Zakiula

My grandfather’s name was Zakiula. He was Iranian, therefore such unusual name. In my childhood, I saw a very strange and bizarre person in him. He lived in his own world. Sometimes it seemed he didn’t see anybody around him while being lost in his thoughts. I don’t remember his voice at all, he rarely spoke to me. I remember my grandfather sitting on the porch of his house with the high ivy-clad fence painted with violent-green color. He was sitting crossed-legged on a tiny Iranian rug leaning on a colorful silky pillow with eastern pattern, which looked like a big candy. He always had in front of him an opened book lying on a wooden stand with beautiful Arabian carving. There should be also a small teapot with freshly brewed thyme tea, a glass on a saucer and a small bowl with chipped sugar.
He was a tall, very thin gray-haired man with accurately cut dense beard. I used to climb up the high mulberry tree growing in our backyard watching him while he didn’t notice me. He was absolutely motionless. Only his big calloused hand with a certain frequency raised slowly, turned the page from left to right and came back on a lap, in the same starting static position. Sometimes he slowly took the glass with another hand, brought it to his mouth, had few sips of tea, took a small piece of sugar, put it in his mouth. Then his hand came back to the same place, and he froze again looking into his book.
He could sit like this during many hours, under the sun, drinking hot tea and reading books in Farsi. After many science fiction stories, I was sure that my grandfather must be an alien. My mother told me that he was fiery red when he was young. I always thought that red-haired people came from other planet. The fact that my grandfather read books in unknown language from the end to the beginning only proved his unearthly origin. Sitting on a tree branch, hidden by the leaves of a mulberry, I realized that if my grandfather, the father of my mother, was the alien, I should be a humanoid, too. When this idea came to me for a first time, I almost fell down.

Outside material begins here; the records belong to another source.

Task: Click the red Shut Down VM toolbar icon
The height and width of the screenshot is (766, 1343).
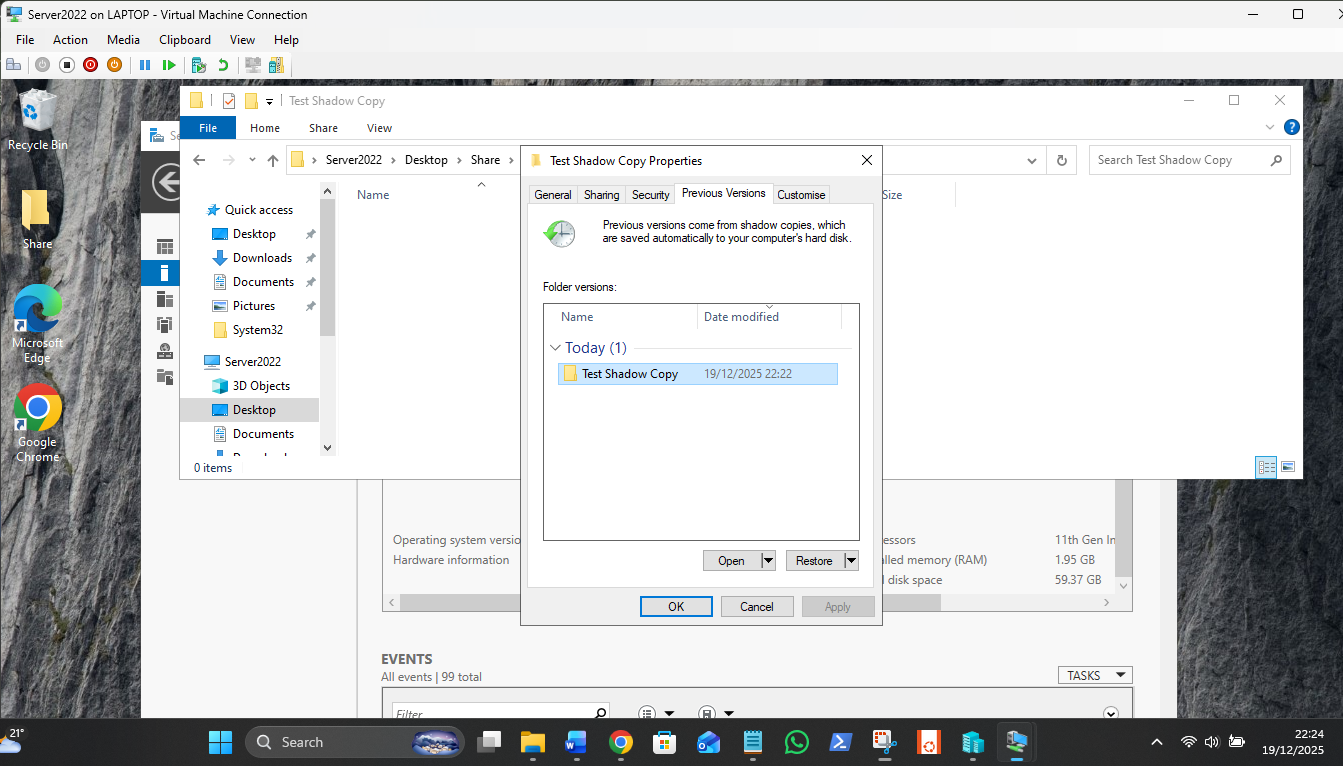Action: click(91, 65)
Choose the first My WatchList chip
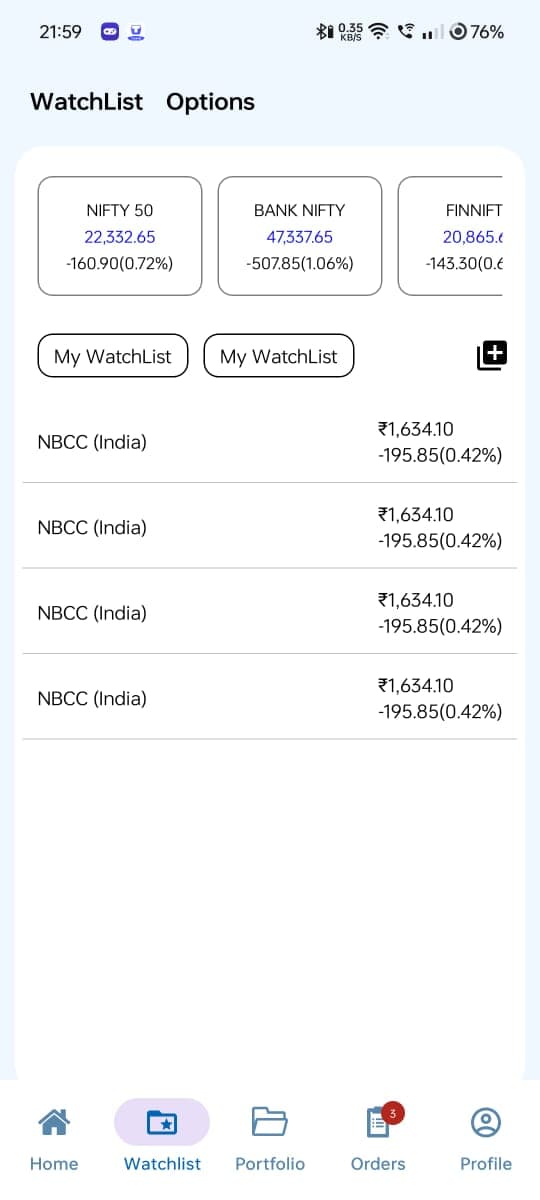540x1200 pixels. click(113, 356)
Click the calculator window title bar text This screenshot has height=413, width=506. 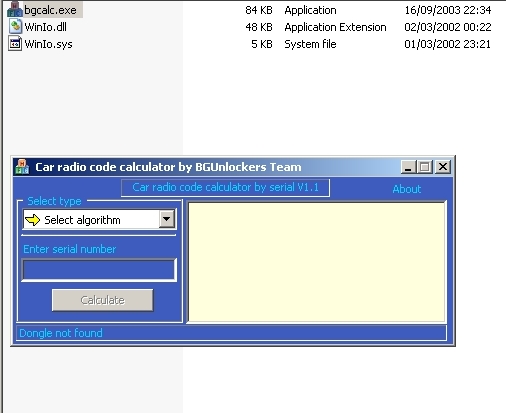pyautogui.click(x=168, y=167)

There were always many children in our backyard. It was filled in with children voices and laughter when we were playing outside. Once, when we were running back and forth in the backyard in a frenzy, my grandfather had appeared out of nowhere. He usually didn’t go out to the backyard when children were playing there. He came to me with his hands behind the back. Then, he looked me right in the face and said: “It’s yours”. He gave me a shabby leather case. Then he turned around and walked away. There was a trophy Leica camera that he had brought back from the war. I was standing there, frozen, for a long time, watching him go. My grandfather had twelve children. There were many grandsons of his running in the backyard. I was wondering, why he had given me this gift without any occasion. Anyway, this gift has predetermined my future profession. As an initial image of this piece, I have chosen the portrait of my friend who reminds me of my grandfather. It was shoot by that very Leica. Its title is Zakiula.